Im J. 1886 fanden 30,298 Eheschließungen statt; die Zahl der Gebornen belief sich auf 158,658 (darunter 7807 Totgeborne), der Gestorbenen auf 95,239, was einen Überschuß der Lebendgebornen von 55,612 (12,7 pro Mille) ergibt. Die Wohnungsverhältnisse sind sehr günstig, da 1879 auf 100 Familien 90 bewohnte Häuser und Schiffe kamen. Die Verfassung erkennt keinen Unterschied zwischen Städten und Dörfern an; man spricht deshalb auch nur von Gemeinden, deren Anzahl 1879: 1127 betrug. Die ursprünglichen Bewohner waren Germanen, im südlichen und westlichen Teil des Landes haben sich verschiedene Volksstämme miteinander vermischt; die religiöse und politische Freiheit, der große Handelsverkehr und der Reichtum der Bevölkerung haben dazu beigetragen, daß französische Hugenotten, Deutsche, Belgier, Juden (auch aus Spanien und Portugal) sich in den Niederlanden angesiedelt haben. Am reinsten von fremder Beimischung haben sich die Friesen erhalten.
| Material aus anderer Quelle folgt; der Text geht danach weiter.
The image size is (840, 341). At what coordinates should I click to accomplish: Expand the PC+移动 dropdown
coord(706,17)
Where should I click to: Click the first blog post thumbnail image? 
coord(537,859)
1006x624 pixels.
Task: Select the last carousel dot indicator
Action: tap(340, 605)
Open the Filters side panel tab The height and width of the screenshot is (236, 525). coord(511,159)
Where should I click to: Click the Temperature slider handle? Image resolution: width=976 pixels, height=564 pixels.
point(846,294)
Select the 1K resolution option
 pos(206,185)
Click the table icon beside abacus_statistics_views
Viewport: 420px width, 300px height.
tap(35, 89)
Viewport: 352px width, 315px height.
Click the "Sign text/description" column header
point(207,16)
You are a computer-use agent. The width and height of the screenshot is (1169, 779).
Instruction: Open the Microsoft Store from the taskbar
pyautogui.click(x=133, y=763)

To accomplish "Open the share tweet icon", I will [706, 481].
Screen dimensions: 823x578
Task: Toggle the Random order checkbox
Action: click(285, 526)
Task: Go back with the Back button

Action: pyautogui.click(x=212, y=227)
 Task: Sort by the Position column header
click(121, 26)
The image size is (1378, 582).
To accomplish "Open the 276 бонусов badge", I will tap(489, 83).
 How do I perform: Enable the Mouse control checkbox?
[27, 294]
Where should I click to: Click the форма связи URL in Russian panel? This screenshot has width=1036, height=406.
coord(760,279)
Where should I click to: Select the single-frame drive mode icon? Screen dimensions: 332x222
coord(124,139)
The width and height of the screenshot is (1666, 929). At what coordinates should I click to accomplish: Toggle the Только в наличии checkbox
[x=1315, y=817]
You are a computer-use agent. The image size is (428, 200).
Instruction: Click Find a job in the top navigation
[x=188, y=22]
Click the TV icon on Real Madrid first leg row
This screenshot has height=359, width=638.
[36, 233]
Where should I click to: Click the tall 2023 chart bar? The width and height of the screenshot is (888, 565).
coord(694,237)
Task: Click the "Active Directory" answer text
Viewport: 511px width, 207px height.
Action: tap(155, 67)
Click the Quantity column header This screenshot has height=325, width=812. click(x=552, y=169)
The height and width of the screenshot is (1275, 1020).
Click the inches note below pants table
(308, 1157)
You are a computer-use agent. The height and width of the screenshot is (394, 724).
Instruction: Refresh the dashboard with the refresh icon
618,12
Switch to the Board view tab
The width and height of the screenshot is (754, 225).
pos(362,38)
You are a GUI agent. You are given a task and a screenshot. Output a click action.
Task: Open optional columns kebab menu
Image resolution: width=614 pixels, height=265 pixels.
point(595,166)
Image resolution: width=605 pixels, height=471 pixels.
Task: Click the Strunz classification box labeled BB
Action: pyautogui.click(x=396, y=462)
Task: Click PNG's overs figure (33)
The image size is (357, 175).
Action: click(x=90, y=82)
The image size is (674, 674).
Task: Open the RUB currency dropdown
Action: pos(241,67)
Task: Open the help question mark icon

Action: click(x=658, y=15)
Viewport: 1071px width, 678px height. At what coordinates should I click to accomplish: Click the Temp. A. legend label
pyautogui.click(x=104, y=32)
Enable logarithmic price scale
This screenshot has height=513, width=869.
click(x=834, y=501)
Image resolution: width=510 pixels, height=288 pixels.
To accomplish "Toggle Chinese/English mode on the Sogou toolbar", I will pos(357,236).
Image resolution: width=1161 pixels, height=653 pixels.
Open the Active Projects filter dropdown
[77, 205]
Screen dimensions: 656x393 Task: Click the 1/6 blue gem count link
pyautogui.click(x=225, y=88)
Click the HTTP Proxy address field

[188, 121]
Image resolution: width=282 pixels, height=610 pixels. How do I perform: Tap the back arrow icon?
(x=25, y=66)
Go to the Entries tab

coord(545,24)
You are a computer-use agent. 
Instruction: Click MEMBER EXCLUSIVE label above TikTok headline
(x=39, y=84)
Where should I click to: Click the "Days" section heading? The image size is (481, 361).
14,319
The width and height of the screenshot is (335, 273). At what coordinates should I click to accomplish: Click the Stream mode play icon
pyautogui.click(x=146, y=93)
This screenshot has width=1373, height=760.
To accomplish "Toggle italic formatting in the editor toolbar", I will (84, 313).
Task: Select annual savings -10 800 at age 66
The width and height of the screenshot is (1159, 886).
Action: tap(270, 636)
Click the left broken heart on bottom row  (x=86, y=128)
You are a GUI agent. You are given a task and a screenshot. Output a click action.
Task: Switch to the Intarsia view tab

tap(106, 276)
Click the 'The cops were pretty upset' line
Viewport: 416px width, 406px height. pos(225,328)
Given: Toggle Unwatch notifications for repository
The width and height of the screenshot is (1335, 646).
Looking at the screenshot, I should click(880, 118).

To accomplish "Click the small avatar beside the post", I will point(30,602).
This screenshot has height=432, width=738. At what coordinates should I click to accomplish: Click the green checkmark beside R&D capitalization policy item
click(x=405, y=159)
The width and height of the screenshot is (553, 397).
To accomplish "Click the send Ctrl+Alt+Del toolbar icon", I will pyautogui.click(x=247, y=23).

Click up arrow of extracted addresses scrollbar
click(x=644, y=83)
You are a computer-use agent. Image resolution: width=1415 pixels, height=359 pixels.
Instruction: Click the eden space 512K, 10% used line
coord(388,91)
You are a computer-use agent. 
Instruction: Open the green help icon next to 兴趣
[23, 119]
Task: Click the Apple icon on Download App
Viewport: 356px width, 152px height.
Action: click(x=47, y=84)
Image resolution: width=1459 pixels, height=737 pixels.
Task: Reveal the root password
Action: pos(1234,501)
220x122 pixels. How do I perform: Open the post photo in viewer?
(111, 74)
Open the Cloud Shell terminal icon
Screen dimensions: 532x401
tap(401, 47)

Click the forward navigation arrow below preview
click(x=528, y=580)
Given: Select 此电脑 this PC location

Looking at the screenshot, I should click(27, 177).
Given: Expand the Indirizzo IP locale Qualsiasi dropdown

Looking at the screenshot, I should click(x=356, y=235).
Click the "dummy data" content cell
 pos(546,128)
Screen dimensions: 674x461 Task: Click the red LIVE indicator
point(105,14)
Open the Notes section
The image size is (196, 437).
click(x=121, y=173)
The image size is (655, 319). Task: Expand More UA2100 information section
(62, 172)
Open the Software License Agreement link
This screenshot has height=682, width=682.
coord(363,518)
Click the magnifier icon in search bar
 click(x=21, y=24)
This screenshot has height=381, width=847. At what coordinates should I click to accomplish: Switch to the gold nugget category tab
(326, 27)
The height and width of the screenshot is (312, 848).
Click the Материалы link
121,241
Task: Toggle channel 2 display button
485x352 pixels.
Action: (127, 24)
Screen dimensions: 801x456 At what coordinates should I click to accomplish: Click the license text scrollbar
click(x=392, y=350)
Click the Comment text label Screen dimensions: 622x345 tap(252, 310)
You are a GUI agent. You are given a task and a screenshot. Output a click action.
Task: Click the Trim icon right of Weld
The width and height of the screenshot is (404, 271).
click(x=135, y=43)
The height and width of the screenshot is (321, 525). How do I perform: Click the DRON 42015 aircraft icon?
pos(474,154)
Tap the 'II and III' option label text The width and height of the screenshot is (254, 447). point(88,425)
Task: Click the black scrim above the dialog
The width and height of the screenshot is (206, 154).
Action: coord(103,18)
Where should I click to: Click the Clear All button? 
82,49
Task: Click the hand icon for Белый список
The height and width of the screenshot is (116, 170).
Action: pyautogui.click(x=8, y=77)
In konfessioneller Beziehung teilte sich die Bevölkerung nach der Volkszählung von 1879 in 2,469,814 Protestanten, 1,439,137 Römisch-Katholische, 6251 Altkatholiken, 37 Griechisch-Katholische, 81,693 Israeliten u. 15,761 Personen unbekannter Konfession. Die reformierte Kirche steht unter einer allgemeinen Synode, welche aus einem Präsidenten, Vizepräsidenten, Sekretär, Quästor und 19 Mitgliedern besteht und jährlich am dritten Mittwoch des Juli im Haag zusammentritt. Sie zählte Ende 1885: 1349 anerkannte kirchliche Gemeinden. Die evangelisch-lutherische Kirche, deren Synode am Mittwoch nach Pfingsten zu Amsterdam abgehalten wird, zählte 58 anerkannte Gemeinden; die hergestellte evangelisch-lutherische Kirche (Altlutheraner) steht unter einer allgemeinen kirchlichen Kommission und zählt 8 anerkannte Gemeinden. Die Mennoniten haben keine Zentralverwaltung und bilden 128 anerkannte Gemeinden. Die Brüderschaft der Remonstranten, an deren Spitze eine Kommission steht, zählt 23 anerkannte Gemeinden. Die Herrnhuter haben 2 Gemeinden (Haarlem und Zeist). Die Deutsch-Evangelischen der evangelischen Kirche in Preußen bilden 2 Gemeinden (im Haag und zu Rotterdam). Die christlichen Separatisten, welche sich von der reformierten Kirche getrennt haben, zählen 340 anerkannte Gemeinden. Die römisch-katholische Kirche, welche in den Niederlanden seit 1853 organisiert ist, besteht aus 5 Diözesen: dem Erzbistum Utrecht und den Bistümern Haarlem, Herzogenbusch, Breda und Roermonde, welche in 1008 Gemeinden zerfallen. Der katholische Klerus bestand 1885 aus ca. 2000 Mitgliedern. Die Zahl der Klöster hat seit 1853 sehr zugenommen, besonders in Nordbrabant und Limburg, hauptsächlich durch Einwanderung der aus Deutschland vertriebenen Mönche und Nonnen. Die Güter im Besitz der Toten Hand repräsentieren einen Wert von etwa 125 Mill. Gulden. Die altbischöfliche Kirche hat 3 Diözesen: das Erzbistum Utrecht und die Bistümer Haarlem und Deventer, und zählt 25 anerkannte Gemeinden. Die niederländischen Israeliten stehen unter einer Zentralkommission und besitzen 178 Gemeinden und 6 Hauptrabbinate. Die portugiesischen Israeliten stehen ebenfalls unter einer Hauptkommission und besitzen nur 2 Gemeinden: in Amsterdam und Haag.

Bildung und Unterricht.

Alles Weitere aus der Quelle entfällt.